> **What the task requires**
Reproduce only the stretch of the records from the line containing "What do you see at coordinates (1129, 595)" through the line containing "pyautogui.click(x=32, y=985)", swapping "lightning-button" for "flash-button" and leaving every other character untouched.

[Stored records]
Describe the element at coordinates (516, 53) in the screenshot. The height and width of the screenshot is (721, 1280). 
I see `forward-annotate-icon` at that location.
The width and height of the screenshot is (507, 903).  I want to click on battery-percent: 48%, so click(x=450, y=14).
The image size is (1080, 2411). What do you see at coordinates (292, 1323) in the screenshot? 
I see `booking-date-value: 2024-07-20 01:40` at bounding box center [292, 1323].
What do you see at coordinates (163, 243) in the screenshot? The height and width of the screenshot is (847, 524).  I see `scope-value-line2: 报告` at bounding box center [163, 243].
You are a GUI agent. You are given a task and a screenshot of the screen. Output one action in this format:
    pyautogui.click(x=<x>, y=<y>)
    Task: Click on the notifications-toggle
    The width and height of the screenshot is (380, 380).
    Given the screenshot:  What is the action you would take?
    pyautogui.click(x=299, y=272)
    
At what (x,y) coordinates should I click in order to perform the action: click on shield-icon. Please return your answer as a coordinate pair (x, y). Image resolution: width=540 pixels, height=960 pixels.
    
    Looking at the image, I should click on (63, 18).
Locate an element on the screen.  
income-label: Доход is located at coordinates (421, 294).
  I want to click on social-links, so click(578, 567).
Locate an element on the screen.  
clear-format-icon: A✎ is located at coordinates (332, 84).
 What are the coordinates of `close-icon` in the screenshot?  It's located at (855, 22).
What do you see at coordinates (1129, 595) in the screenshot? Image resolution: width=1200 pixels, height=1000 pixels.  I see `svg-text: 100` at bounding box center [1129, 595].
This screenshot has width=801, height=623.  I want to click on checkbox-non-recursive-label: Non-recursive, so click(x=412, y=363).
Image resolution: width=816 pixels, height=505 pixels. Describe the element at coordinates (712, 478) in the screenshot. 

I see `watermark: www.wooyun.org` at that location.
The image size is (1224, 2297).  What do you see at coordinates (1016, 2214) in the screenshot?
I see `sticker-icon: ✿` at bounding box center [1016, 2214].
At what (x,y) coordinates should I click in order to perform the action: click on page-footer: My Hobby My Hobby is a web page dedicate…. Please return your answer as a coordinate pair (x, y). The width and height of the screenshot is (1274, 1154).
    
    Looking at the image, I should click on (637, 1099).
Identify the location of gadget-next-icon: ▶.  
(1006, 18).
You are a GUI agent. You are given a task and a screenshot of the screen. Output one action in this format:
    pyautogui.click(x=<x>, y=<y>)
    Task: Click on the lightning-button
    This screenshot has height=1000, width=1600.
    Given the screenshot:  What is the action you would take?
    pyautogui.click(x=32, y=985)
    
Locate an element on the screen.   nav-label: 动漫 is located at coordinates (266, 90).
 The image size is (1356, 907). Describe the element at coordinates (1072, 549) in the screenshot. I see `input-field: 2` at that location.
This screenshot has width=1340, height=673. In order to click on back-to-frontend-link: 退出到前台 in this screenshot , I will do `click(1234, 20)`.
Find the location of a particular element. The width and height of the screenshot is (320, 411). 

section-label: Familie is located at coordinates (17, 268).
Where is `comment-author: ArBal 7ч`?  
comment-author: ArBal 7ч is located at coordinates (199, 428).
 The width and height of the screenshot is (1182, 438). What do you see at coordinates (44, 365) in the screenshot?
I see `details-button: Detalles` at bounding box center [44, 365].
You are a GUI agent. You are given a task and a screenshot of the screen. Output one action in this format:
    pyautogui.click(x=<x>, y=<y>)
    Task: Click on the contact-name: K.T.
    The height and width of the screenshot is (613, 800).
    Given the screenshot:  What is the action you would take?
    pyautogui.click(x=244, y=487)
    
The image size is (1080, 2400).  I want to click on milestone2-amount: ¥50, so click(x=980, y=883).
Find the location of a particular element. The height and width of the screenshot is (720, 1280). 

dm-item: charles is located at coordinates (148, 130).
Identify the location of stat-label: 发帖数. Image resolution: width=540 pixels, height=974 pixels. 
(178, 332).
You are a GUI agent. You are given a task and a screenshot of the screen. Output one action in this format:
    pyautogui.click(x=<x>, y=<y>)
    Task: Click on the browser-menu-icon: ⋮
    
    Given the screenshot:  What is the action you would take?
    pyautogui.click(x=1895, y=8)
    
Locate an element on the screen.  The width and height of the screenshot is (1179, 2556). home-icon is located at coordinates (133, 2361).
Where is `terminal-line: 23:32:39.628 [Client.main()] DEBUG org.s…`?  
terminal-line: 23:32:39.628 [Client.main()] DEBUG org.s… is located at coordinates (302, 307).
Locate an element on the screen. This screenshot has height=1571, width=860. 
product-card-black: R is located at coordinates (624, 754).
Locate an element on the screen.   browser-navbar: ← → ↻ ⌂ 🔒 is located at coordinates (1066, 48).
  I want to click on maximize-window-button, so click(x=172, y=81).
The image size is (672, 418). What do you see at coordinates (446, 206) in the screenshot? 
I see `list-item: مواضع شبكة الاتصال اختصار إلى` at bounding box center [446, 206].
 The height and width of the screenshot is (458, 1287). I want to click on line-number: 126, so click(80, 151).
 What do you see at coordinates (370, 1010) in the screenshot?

> **Result of the exercise**
What do you see at coordinates (1129, 595) in the screenshot? Image resolution: width=1200 pixels, height=1000 pixels.  I see `svg-text: 100` at bounding box center [1129, 595].
This screenshot has width=801, height=623.  I want to click on checkbox-non-recursive-label: Non-recursive, so click(x=412, y=363).
Image resolution: width=816 pixels, height=505 pixels. Describe the element at coordinates (712, 478) in the screenshot. 

I see `watermark: www.wooyun.org` at that location.
The image size is (1224, 2297).  What do you see at coordinates (1016, 2214) in the screenshot?
I see `sticker-icon: ✿` at bounding box center [1016, 2214].
At what (x,y) coordinates should I click in order to perform the action: click on page-footer: My Hobby My Hobby is a web page dedicate…. Please return your answer as a coordinate pair (x, y). The width and height of the screenshot is (1274, 1154).
    
    Looking at the image, I should click on (637, 1099).
Identify the location of gadget-next-icon: ▶.  
(1006, 18).
You are a GUI agent. You are given a task and a screenshot of the screen. Output one action in this format:
    pyautogui.click(x=<x>, y=<y>)
    Task: Click on the flash-button
    This screenshot has height=1000, width=1600.
    Given the screenshot:  What is the action you would take?
    pyautogui.click(x=32, y=985)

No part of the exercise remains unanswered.